In some areas, Hatoyama has not so much repudiated the ruling Liberal Democratic Party as simply made a takeover bid for some of its constituencies, offering for example the same antique protection to Japan's wildly expensive and inefficient agricultural sector as the LDP has done.

Hatoyama himself began his political career in the LDP, and one of the dangers of the new situation is that the DPJ simply inherits the LDP's patronage system of politics and perpetuates the iron triangle - of bureaucrats, business leaders and politicians scratching each other's backs.

But Japan hungers for change. Japan's last successful prime minister, the redoubtable Junichiro Koizumi, already tried to push greater power to politicians and away from the bureaucracy. This process, if Hatoyama completes it, would make Japanese politics more transparent, competitive and nimble in its responses.

But it is hard to read Hatoyama's policy pronouncements. He has softened earlier opposition to free trade agreements, such as the one Canberra is trying hard to negotiate with Tokyo.

Hatoyama will certainly never give total free access for Australian farmers to the Japanese food market, but he might be prepared to move enough to make an FTA of some kind a possibility.

Hatoyama wants a more independent foreign policy for Japan. In the past this was code for Japan seeking a more equal alliance with the US.

But the irony was that greater independence allowed Tokyo to do more things that Washington wanted, such as dispatching troops to peacekeeping operations, making the US-Japan alliance reciprocal, or supporting the US military logistically in the war on terror.

Hatoyama has opposed Japan's refuelling ships engaged in the conflict in Afghanistan.

But he won't stop the practice immediately. He will let the current arrangements run their course until early next year and simply then plans not to renew the relevant legislation.

But all this is a work in progress. It could all change. The DPJ, though it contains fundamental internal divisions on the US alliance, will not threaten the alliance fundamentally.

Hatoyama will want to get on well with the Obama administration and co-operate, especially on issues such as climate change and the shaping of the G20 summit process as the key instrument to respond, at the policy co-ordination level, to the global financial crisis.

Hatoyama will almost certainly continue close co-operation with Canberra as well.

It is instructive to examine the experience of the late Roh Moon-hyun in South Korea. Roh, whose presidency finished last year, came to office with a background in radical labour union law and was a harsh anti-American and well to the left of the Korean political spectrum. He looked much more radical than Hatoyama.
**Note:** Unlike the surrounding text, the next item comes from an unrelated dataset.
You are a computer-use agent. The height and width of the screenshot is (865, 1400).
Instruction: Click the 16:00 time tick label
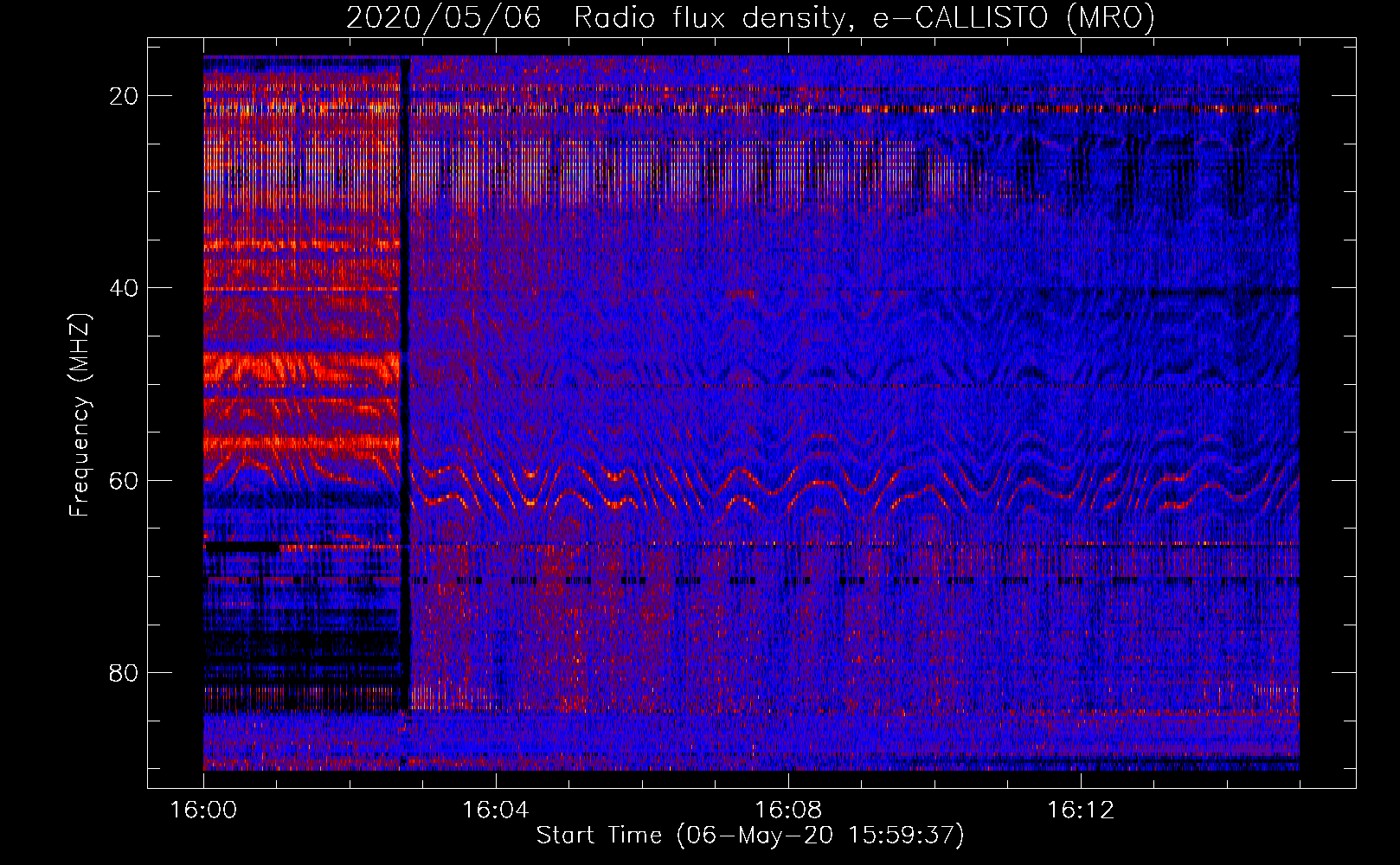(203, 811)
But in office he negotiated a free trade agreement with Washington and sent thousands of Korean troops to Iraq, essentially to make sure the alliance with the US stayed healthy.
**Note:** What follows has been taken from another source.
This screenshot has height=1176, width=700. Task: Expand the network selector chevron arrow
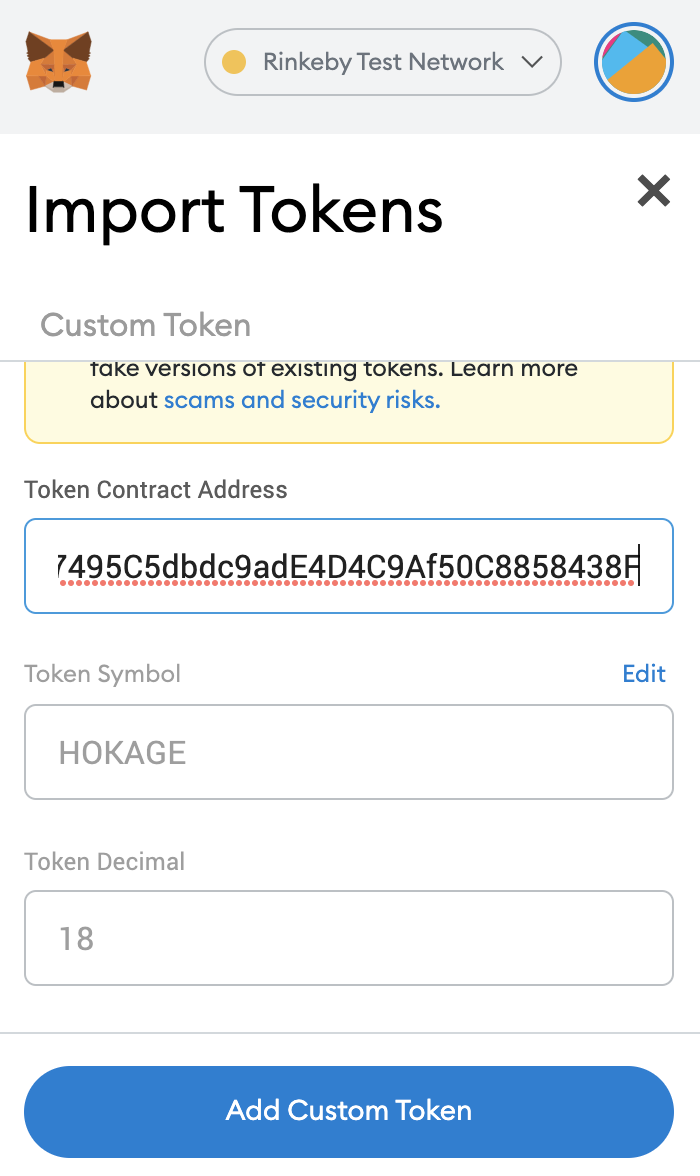pos(532,62)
Hatoyama's other big foreign policy challenge is integrating China into Asia-Pacific and regional institutions.

A centre-left leader is expected to get on well with China, but as Kevin Rudd shows, this doesn't always work out. Further, when Japan has self-confident prime ministers with strong political bases, they tend to squabble with China.

Almost everyone in Japan, and almost everyone in the world concerned with Japan, wants Hatoyama to produce key changes.

But they also want him to produce key continuities.

He may not get the balance right. He won't please everyone. But we may be witnessing another, gigantic, Japanese pivot.

Greg Sheridan is the Foreign Editor of the Australian.